The fast-tracked immigration bill passed its final hearings in Parliament on Friday.
About 350,000 people are in New Zealand on temporary visas and more than two-thirds of those are on work visas.
Some have lost their jobs and been unable to start new ones, others are overseas and worried whether their visas - and jobs - will still exist when the border re-opens.
In an email to stakeholders, Immigration New Zealand (INZ) said the Minister of Immigration had assured the migrant community in New Zealand that the government would not use the powers in the act to take away any existing visa rights.
It can now impose, vary or cancel conditions for groups of temporary entry class visa holders, extend expiry dates and stop some people offshore from making applications.
"These changes could include amending visa conditions for groups of people such as what region they can work in, or extending visa expiry dates for groups of people," it said.
"The new powers cannot be used to change conditions if that change would materially disadvantage the class of visa holders concerned.
"It is an effective safeguard because it means that the minister would not be able to use the powers in a way that materially deprives visa holders of existing visa rights (eg work rights)."
The legislation was a pragmatic solution to challenges it faced, it said.
"Several hundred thousand people on temporary entry class visas are in New Zealand at present - too many to easily deal with on an individual basis when the system is so disrupted."
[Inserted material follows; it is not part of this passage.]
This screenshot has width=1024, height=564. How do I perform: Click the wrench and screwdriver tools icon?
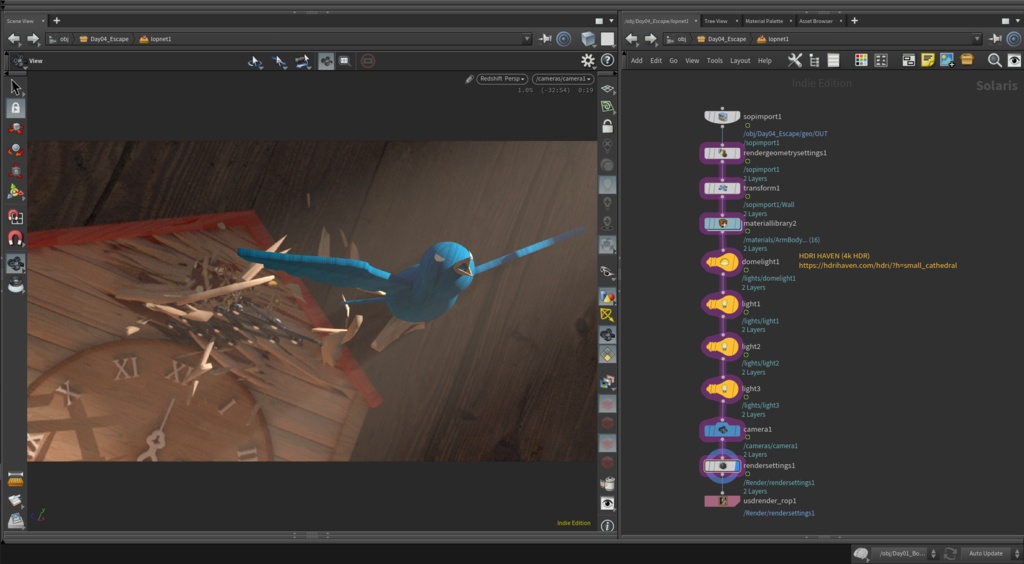[x=795, y=60]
The convenor of the Law Society's immigration and refugee committee, Mark Williams, was among those who made submissions to the Epidemic Response Committee on the bill.
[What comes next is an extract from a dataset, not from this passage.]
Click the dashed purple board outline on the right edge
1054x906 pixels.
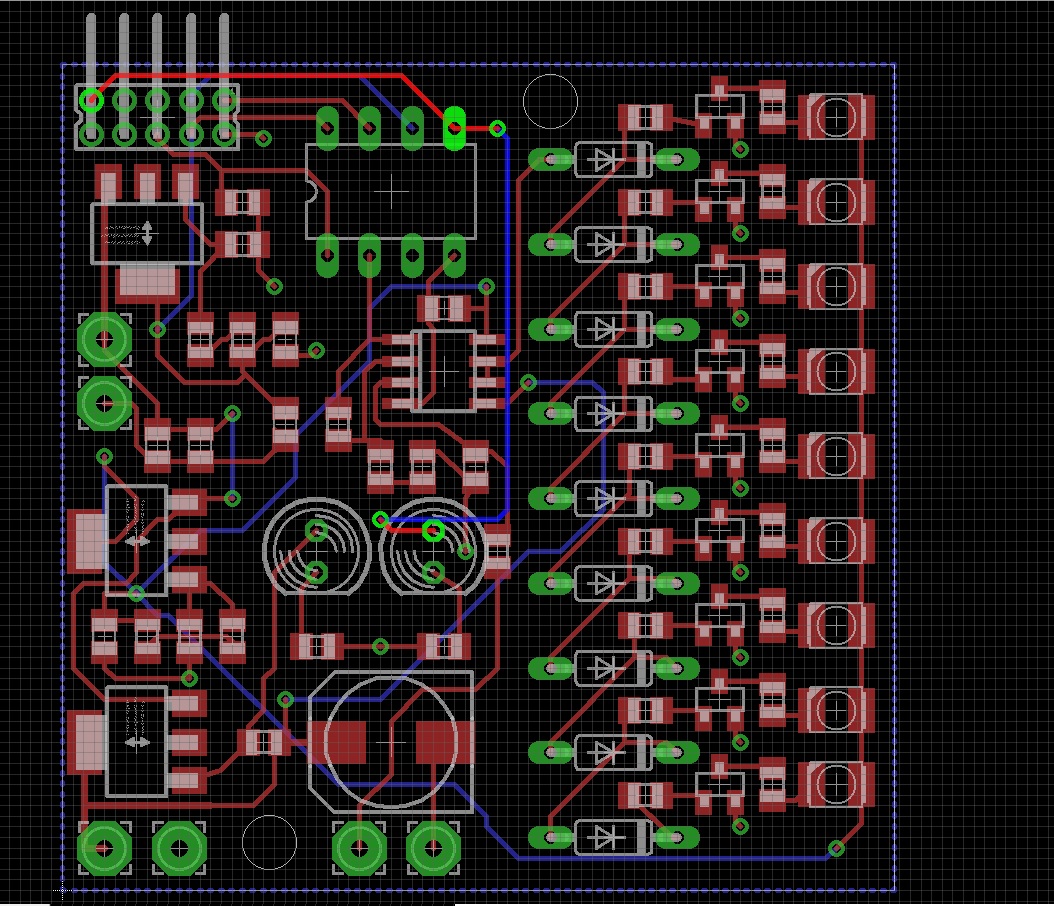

He said that safeguards recommended by select committee MPs were incorporated into the bill.
"The bill in its previous form, we and other industry participants had concerns around the potential purpose it could be used for - and the wide ranging, very powerful discretion it gave to the minister to essentially make law, without going through the normal process.
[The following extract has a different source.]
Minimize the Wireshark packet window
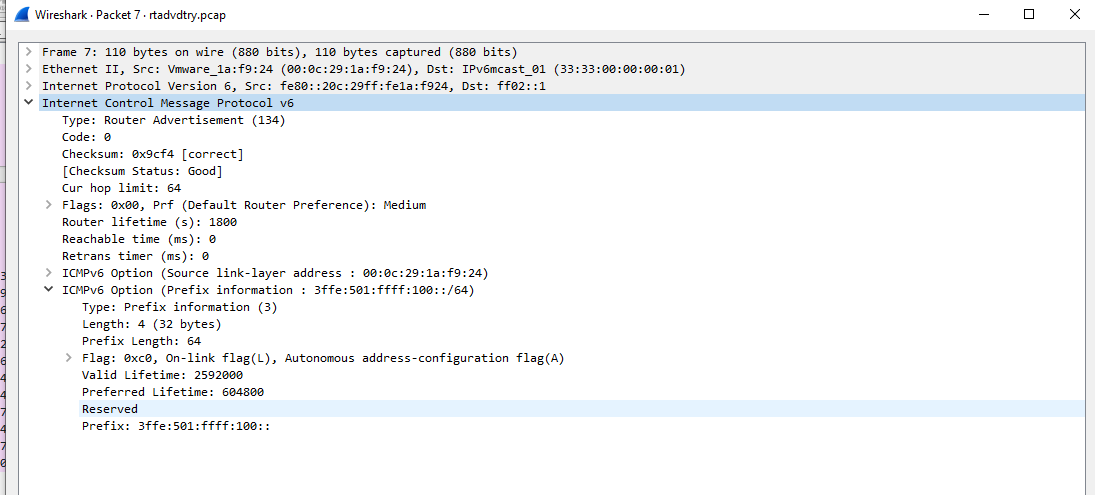click(x=983, y=15)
"That's now been somewhat modified and balanced with the select committee hearings."
The legislation was designed to bring efficiencies to the system to quickly resolve delays and uncertainties, he said.
"With the additional safeguards that have been built into it, there is now a view that those powers can only really be exercised without material detriment to the migrants concerned.
"I think it will clarify a lot of the questions or uncertainty about what's happening with [visa] processing.
"There's been a lack of information flowing and those questions around people, can they come in - 'I've got a visa expiring offshore and I've got to get in in the next three weeks when is that going to happen?'
"I think the powers bestowed on the minister will help answer a lot of those questions and help reset or extend a lot of those entry times, so it should give far more certainty to some people and ease some of the stress on those visa holders."